§ Passage
※

Take Tampa. More than three-quarters of the city's hotel rooms were booked in mid-April, surpassing pre-pandemic levels, according to hospitality analysts at STR.

Strong demand has pushed the average nationwide price of a hotel room up more than 14% from 2019.

"We see a lot of staycations as well," Wright says. "There was a lot of pent-up demand, so we see a lot of local people coming for a few nights and enjoying the restaurant and the pool. They're looking to spend money."

"Buy and buy and buy"

While the omicron wave of coronavirus infections discouraged some people from traveling and eating out in the first weeks of the year, that has given way to what Herzon calls a "COVID spring."

"People are taking their masks off," he says. "They're getting back to consuming the services they were consuming before the pandemic. That's a pretty powerful push that will help to propel consumer spending — and GDP broadly — higher into the second half of the year."

At the Tulip Festival in Wamego, Kan., last weekend, Becky Rawls-Riley was showcasing a colorful collection of custom hats and scarves she makes.

"Everybody's back, which is great," she says.

※

§ Data extract
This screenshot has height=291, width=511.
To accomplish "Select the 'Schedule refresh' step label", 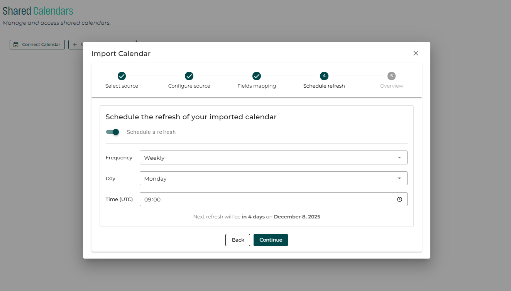I will (324, 86).
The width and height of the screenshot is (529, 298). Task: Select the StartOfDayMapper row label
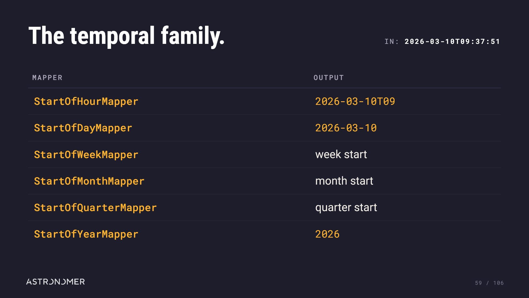coord(83,128)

※

§ Problems and tasks
1. Answer these questions from the passage on post-pandemic travel and spending, which stands before the material:
(a) According to STR, what share of Tampa's hotel rooms were booked in mid-April?
(b) By how much has the average nationwide price of a hotel room risen from 2019?
(c) At what event was Becky Rawls-Riley showcasing her hats and scarves?
2. Reproduce the stretch of the passage on post-pandemic travel and spending from "While the omicron" through "scarves she makes.".
3. Carry the passage on post-pandemic travel and spending forward from the last sentence shown.

§ Responses for each task
1.
(a) More than three-quarters.
(b) More than 14%.
(c) The Tulip Festival in Wamego, Kan.

2.
While the omicron wave of coronavirus infections discouraged some people from traveling and eating out in the first weeks of the year, that has given way to what Herzon calls a "COVID spring."

"People are taking their masks off," he says. "They're getting back to consuming the services they were consuming before the pandemic. That's a pretty powerful push that will help to propel consumer spending — and GDP broadly — higher into the second half of the year."

At the Tulip Festival in Wamego, Kan., last weekend, Becky Rawls-Riley was showcasing a colorful collection of custom hats and scarves she makes.

3.
Craft festivals are returning after a one- or two-year hiatus due to the COVID-19 pandemic, and that's a relief for Rawls-Riley, who depends on the events for both sales and customer feedback.

Sales were "gung-ho" in February, she says, but seemed a little softer in March and April.

"There are some who will buy and buy and buy," she says, while others are "watching their pennies."

Not everything is rosy, of course

That's not to say the economy is without challenges. Supply chains are still tangled, and employers are still struggling to find enough staff.

Rawls-Riley, for example, invested in new display racks this year, as well as industrial sewing equipment, but both were delayed by supply chain bottlenecks.

"If you can make a product but you can't display it so someone sees what you have, you're in trouble," she says. She also increased her prices to offset the rising costs of cotton, polyester and spandex, as well as higher wages for her employees.

"You can't hold your price forever," she says. "It's just not possible."

A survey of small-business owners by SCORE, a nonprofit business-mentoring service, found that two-thirds were facing rising costs from vendors and suppliers and that more than half had raised their own prices, on average by about 11%.

At Hotel Haya, Wright has also wrestled with rising expenses and the challenge of recruiting workers. Hotels and restaurants have been adding workers at a rapid clip in recent months, but the industry still employs about 1.5 million fewer people than it did before the pandemic.

"A lot of people left our industry for a lot of reasons," Wright says. "We have to be more creative than we've ever been in the past because there's such a shortage in the hospitality industry."

Inflation is still a headache

With strong demand and a tight labor market, the U.S. economy is considerably hotter than Thursday's GDP figure might suggest — too hot, in fact, for the Federal Reserve.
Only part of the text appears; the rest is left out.